SECTION II. DEFINITIONS

  1. DISOBEDIENCE: A violation by Jennifer of her Duties and Obligations. 
  2. DISCIPLINEA consequence of Jennifer’s Disobedience. Other commonly understood terms for such consequences include but are not limited to “correction,” “discipline,” “punishment,” “reprimand,” and “reward.”  The forms of Discipline are specified in Section VI.7.

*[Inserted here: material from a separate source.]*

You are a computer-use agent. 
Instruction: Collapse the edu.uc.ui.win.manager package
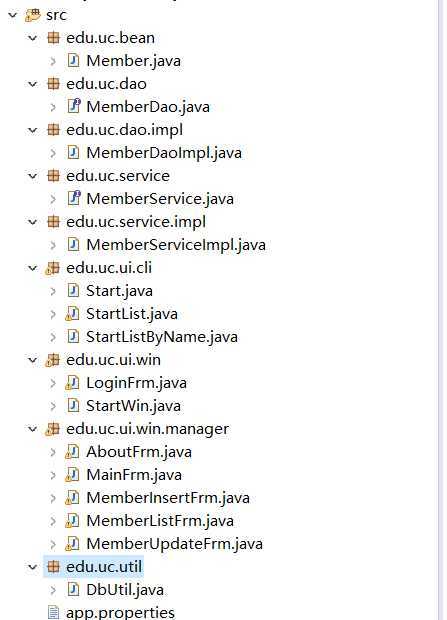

SECTION III. EFFECTIVE DATE, TERM, AND NEGOTIATION

  1. TERM and TERMINATION: Michael and Jennifer agree to these terms effective March 17, 2019.  These terms remain valid until March 17, 2021 (“Termination Date”). This contract shall terminate on March 17, 2021, unless amended as mutually agreed upon.
  2. NEGOTIATION DATE: Michael and Jennifer shall meet starting no later than February 17, 2021 (“Negotiation Date”), to begin negotiation on a new agreement. If the parties are unable to meet by the Negotiation Date or are unable to complete the negotiations on that day, both parties must mutually agree on alternative and or additional Negotiation Date(s).
  3. NEGOTIATION MEETING:  Michael and Jennifer will discuss and agree upon any desired changes to this Agreement.  It is not a critique of anyone’s past performance under the Agreement and discussions are focused on what is desired for the future. Michael will call the meeting to order by declaring, “Negotiation of our Domestic Discipline Agreement shall now begin.”
  4. SUSPENSION OF THIS AGREEMENT: Upon Michael’s declaration that negotiations have begun, all aspects except Section III of this Agreement are suspended.  Jennifer enters the Negotiation Meeting on equal terms as Michael, no longer submissive to him.  Jennifer speaks first to recognize that she is the author of this Agreement and can consider Michael’s input at her discretion.  If the meeting must continue into a second or subsequent meeting, Jennifer will declare, “This Renegotiating Meeting will continue on {stated date and/or time} and I am once again bound by our existing Agreement.”  Upon that declaration, the Suspension of this Agreement ends and the existing Agreement is in full effect until Michael calls the next Negotiation meeting to order.  Once this Agreement is signed, Jennifer will then declare, “This Negotiation Meeting is now over and I am bound by our new Agreement.”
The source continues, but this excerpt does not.